Thursday, April 9, 2015

Ham and cheese croissants -- in the back bakery at Fire Island Rustic Bakeshop

Sunny spring morning outside Fire Island.

We were heading out the back door at Fire Island Rustic Bakeshop recently when we spotted Rachel Saul (co-owner) busy at the sheeting machine. This machine gets used for croissant dough, shortbread cookies, and various other pastries for which flatness is essential.

Rachel and Astrid the pastry chef were working on a batch of  ham and cheese croissants. I fired off questions and Rachel lobbed back answers:

How many layers in this dough? "Several dozen layers of butter and flour."

What's the difference between this and puff pastry? "This is yeasted."

"What happens to the strips of dough left over when you cut out the croissant shapes? "They go to make our monkey-bread." (That inspired me to try the monkey bread -- delicious).

Once the dough has gone through the sheeting machine several times, and is the desired thickness, it's time to cut the shapes and assemble the croissants.

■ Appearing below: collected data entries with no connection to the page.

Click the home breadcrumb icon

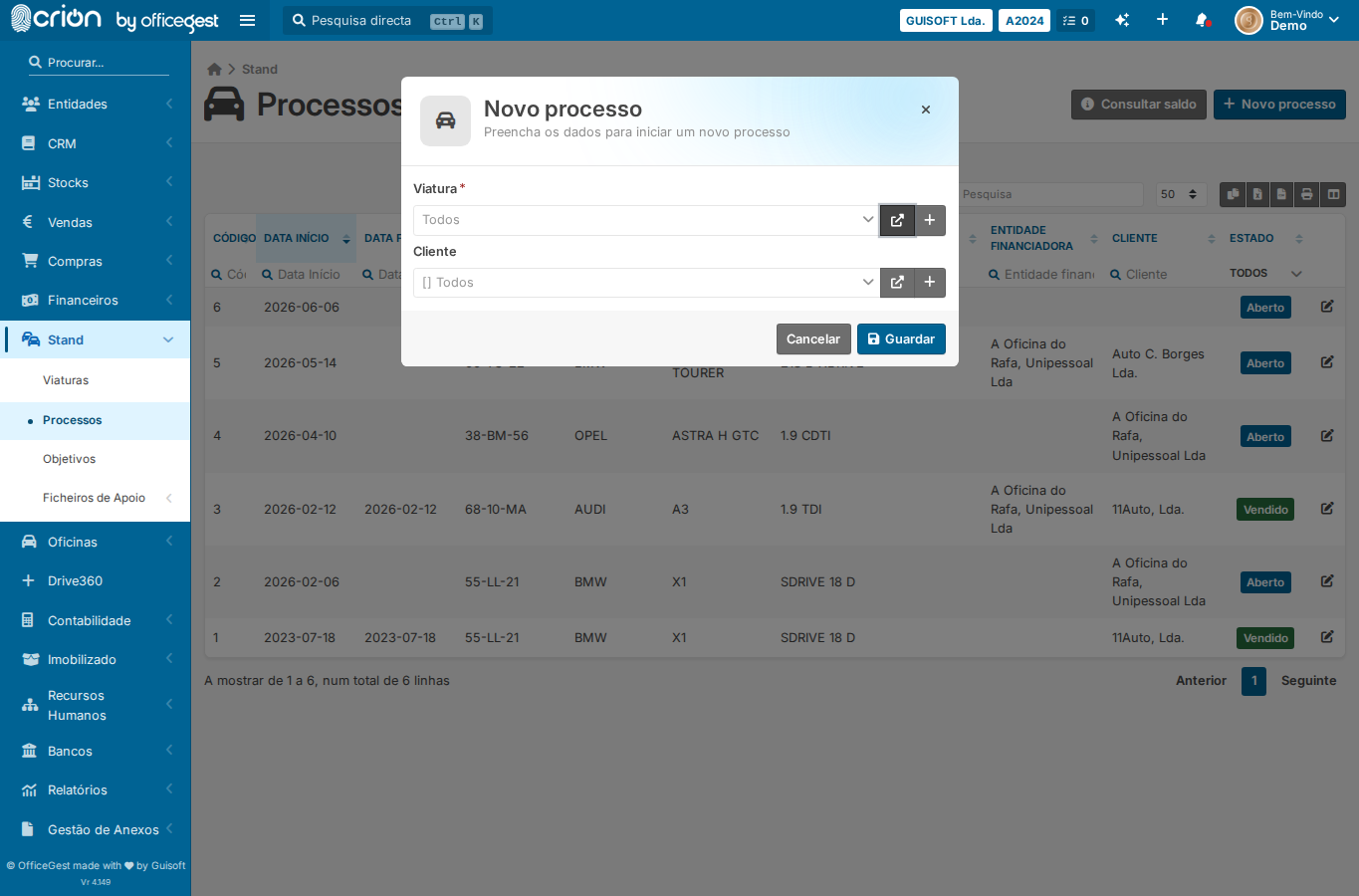pos(214,69)
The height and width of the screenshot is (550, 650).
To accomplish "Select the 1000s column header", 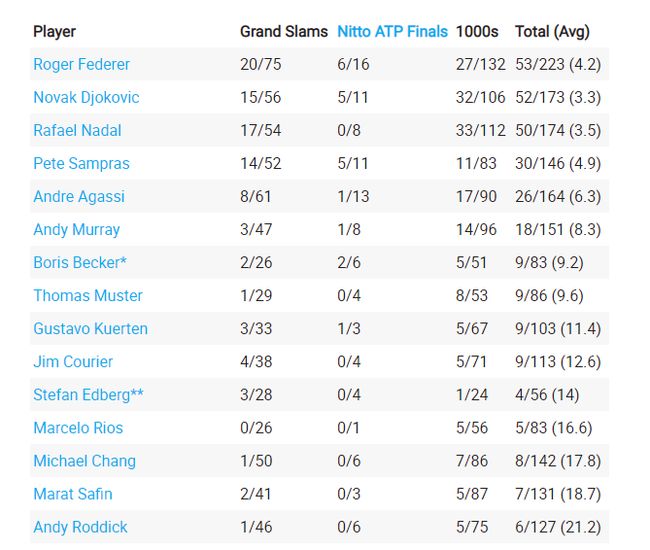I will click(477, 32).
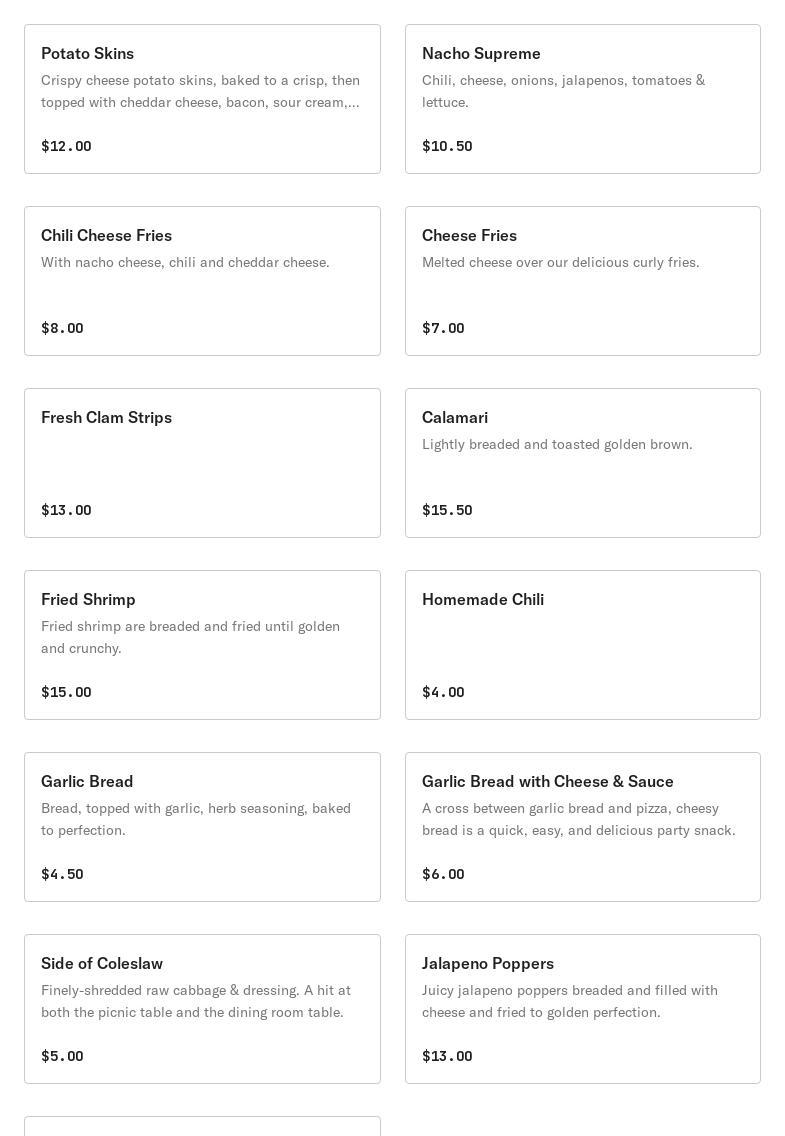Screen dimensions: 785x1136
Task: Click the $4.00 Homemade Chili price
Action: (443, 692)
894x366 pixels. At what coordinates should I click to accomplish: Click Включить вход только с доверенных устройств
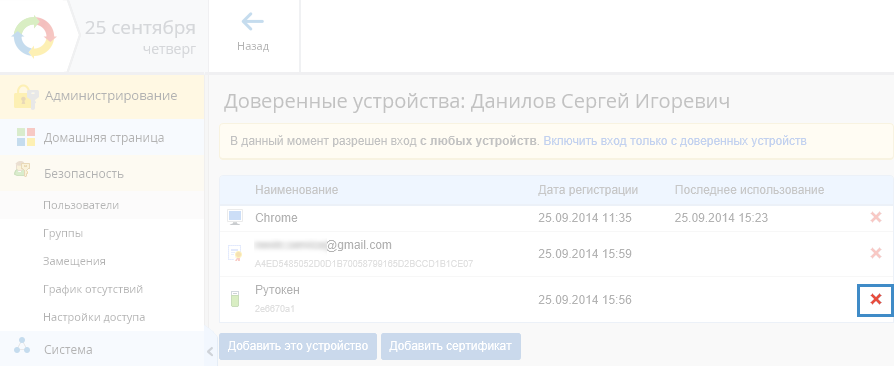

Next  - Rachel rolls the dough onto a cylinder, and unrolls it onto the stainless steel work table.

Everything is done with precision. Rachel is using a yardstick and a small knife to mark the exact length for each strip of dough.

She has a slick tool that cuts four pieces of dough at a time. Astrid is laying out slices of Swiss cheese.

After the cheese, rolls of ham go on.

Rachel finishes shaping each ham and cheese croissant.

The next morning I stopped back by to try one (Jim got the ham). They were as good as they look -- flaky, moist with butter, complex with the mix of whole wheat and white flour, and bit of egg that go into dough.

Fire Island has been offering classes this year, and just finished a croissant class (also known as "Viennoiserie" dough).  It was popular, and it's likely that they'll be offering it again -- check the website. [].

Ham and Swiss cheese croissant, usually available at the Bakeshop.